* [Task requirements]: Search the records below for the word "agent". Copy each line where it occurs.

* [Information]:
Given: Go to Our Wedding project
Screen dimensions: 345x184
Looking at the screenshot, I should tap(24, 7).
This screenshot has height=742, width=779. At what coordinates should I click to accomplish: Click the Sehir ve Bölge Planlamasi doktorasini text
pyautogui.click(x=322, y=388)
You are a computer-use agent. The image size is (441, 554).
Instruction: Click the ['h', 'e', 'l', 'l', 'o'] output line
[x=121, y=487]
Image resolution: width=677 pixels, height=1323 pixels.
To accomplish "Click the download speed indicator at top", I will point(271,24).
---
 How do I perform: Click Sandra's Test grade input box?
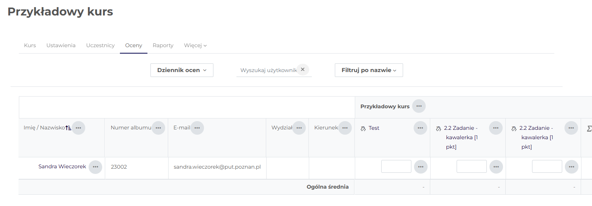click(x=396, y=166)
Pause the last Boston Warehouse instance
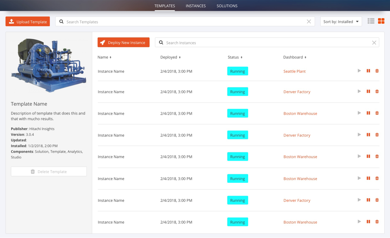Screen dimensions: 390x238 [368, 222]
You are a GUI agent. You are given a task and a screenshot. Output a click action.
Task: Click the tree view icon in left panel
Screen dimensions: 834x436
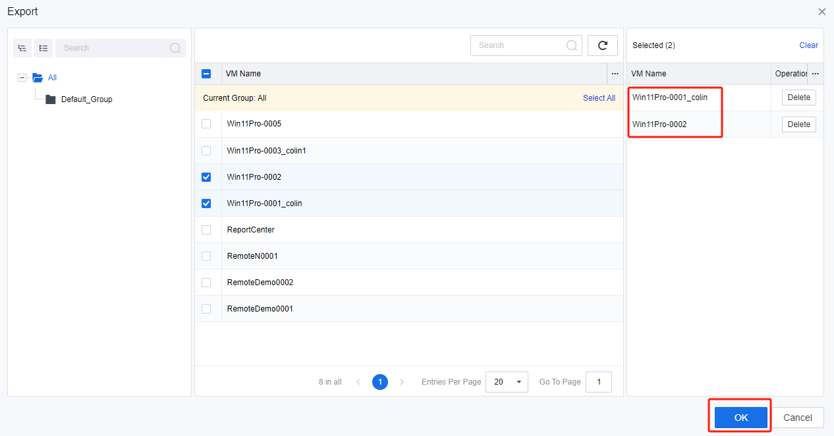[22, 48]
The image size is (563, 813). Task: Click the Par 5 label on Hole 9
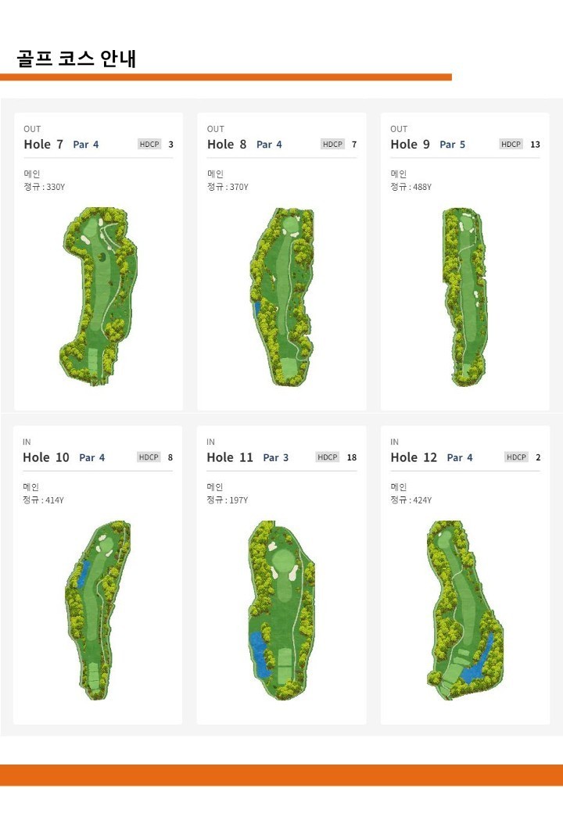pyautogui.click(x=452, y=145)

* [Solution to this exercise]:
You are a computer-use agent. The image size is (441, 554).
You are a GUI agent. You are given a task and a screenshot. Output a click action.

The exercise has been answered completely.